DeSantis served in the U.S. House from 2013-2018.

A Republican lawmaker has filed a bill in the House to impeach Judge Boasberg for “high crimes and misdemeanors.”

JFK assassination docs reveal more about CIA but don’t yet point to conspiracies

Newly released documents related to President John F. Kennedy’s assassination in 1963 gave curious readers more details Wednesday into Cold War-era covert U.S. operations in other nations but didn’t initially lend credence to long-circulating conspiracy theories about who killed JFK.

Assessments of the roughly 2,200 files posted by the U.S. National Archives and Records Administration on its website came with a huge caveat: No one had enough time as of Wednesday to review more than a small fraction of them. The vast majority of the National Archives’ more than 6 million pages of records, photographs, motion pictures, sound recordings and artifacts related to the assassination have previously been released.

An initial Associated Press review of more than 63,000 pages of records released this week shows that some were not directly related to the assassination but rather dealt with covert CIA operations, particularly in Cuba. And nothing in the first documents examined undercut the conclusion that Kennedy assassin Lee Harvey Oswald was the lone gunman in Dallas on Nov. 22, 1963.

“Nothing points to a second gunman,” said Philip Shenon, who wrote a 2013 book about the assassination. “I haven’t seen any big blockbusters that rewrite the essential history of the assassination, but it is very early.”

Kennedy was killed on a visit to Dallas, when his motorcade was finishing its parade route downtown and shots rang out from the Texas School Book Depository building. Police arrested the 24-year-old Oswald, a former Marine who had positioned himself from a sniper’s perch on the sixth floor. Two days later Jack Ruby, a nightclub owner, fatally shot Oswald during a jail transfer broadcast live on television.

President John F. Kennedy slumps down in the back seat of the presidential limousine as it speeds along Elm Street toward the Stemmons Freeway overpass in Dallas, Texas, after being fatally shot, Nov. 22, 1963. First lady Jacqueline Kennedy leans over the president as Secret Service Agent Clint Hill pushes her back to her seat. (AP Photo/James W. "Ike" Altgens)

A year after the assassination, the Warren Commission, established by Johnson to investigate, concluded that Oswald acted alone and there was no evidence of a conspiracy. But critics of the commission still spun a web of alternative theories.

Historians are hoping for details fleshing out Oswald’s activities before the assassination and what the CIA and FBI knew about him beforehand.

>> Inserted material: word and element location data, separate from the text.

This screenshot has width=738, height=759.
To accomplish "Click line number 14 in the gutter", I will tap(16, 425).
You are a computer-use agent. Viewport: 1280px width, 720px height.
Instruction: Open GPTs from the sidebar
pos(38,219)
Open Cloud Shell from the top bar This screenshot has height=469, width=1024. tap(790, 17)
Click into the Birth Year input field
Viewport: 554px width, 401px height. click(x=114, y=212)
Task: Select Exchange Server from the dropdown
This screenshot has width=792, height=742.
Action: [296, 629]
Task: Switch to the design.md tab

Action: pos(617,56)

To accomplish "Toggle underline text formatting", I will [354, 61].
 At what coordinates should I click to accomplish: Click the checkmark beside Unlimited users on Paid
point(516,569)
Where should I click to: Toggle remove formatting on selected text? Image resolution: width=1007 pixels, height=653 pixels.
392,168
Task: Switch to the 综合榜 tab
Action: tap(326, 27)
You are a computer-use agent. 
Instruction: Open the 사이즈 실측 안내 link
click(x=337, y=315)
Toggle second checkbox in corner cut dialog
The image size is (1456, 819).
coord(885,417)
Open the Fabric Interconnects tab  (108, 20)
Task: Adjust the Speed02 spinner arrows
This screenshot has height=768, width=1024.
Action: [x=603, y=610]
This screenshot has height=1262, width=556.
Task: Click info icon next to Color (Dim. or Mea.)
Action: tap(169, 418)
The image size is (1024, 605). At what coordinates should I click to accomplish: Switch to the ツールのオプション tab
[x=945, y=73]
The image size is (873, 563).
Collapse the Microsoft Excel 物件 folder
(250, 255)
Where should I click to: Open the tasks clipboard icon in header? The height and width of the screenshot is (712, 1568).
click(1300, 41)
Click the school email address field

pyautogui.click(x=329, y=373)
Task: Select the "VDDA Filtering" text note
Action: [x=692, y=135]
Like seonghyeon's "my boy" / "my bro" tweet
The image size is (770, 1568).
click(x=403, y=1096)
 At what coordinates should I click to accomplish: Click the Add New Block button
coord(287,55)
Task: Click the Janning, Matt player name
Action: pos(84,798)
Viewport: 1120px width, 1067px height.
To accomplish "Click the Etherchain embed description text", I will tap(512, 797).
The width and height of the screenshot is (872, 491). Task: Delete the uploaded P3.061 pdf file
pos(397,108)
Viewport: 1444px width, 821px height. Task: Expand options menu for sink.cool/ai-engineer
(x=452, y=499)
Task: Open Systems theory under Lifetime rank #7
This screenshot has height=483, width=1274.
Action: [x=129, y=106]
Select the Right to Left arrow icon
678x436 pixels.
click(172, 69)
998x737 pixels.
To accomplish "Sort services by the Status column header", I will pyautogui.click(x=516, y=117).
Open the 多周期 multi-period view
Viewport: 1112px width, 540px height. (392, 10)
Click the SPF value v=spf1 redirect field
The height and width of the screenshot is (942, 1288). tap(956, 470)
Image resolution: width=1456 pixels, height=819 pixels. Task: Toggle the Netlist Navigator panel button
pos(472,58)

Shenon pointed Wednesday to previously released documents about a trip Oswald made to Mexico City at the end of September 1963. Records show Oswald intended to contact the Soviet Union’s embassy there after living as a U.S. defector in the U.S.S.R. from October 1959 until June 1962.

Shenon said the U.S. government may have kept information about what it knew about Oswald before the assassination secret to hide what he described as officials’ possible “incompetence and laziness.”

“The CIA had Oswald under pretty aggressive surveillance while he was there and this was just several weeks before the assassination,” Shenon said. “There’s reason to believe he talked openly about killing Kennedy in Mexico City and that people overheard him say that.”

Speculation about such details surrounding Kennedy’s assassination has been intense over the decades, generating countless conspiracy theories about multiple shooters and involvement by the Soviet Union, the mafia and the CIA. The new release fueled rampant online speculation and sent people scurrying to read the documents and share online what they might mean.

The latest release of documents followed an order by President Donald Trump, though most of the records were made public previously with redactions. Before Tuesday, researchers had estimated that 3,000 to 3,500 files were still unreleased, either wholly or partially. Last month, the FBI said it had discovered about 2,400 new records related to the assassination.

Jefferson Morley, vice president of the Mary Ferrell Foundation, a repository for files related to the assassination, said in a statement posted on the social platform X that much of the “rampant overclassification of trivial information has been eliminated” from the documents.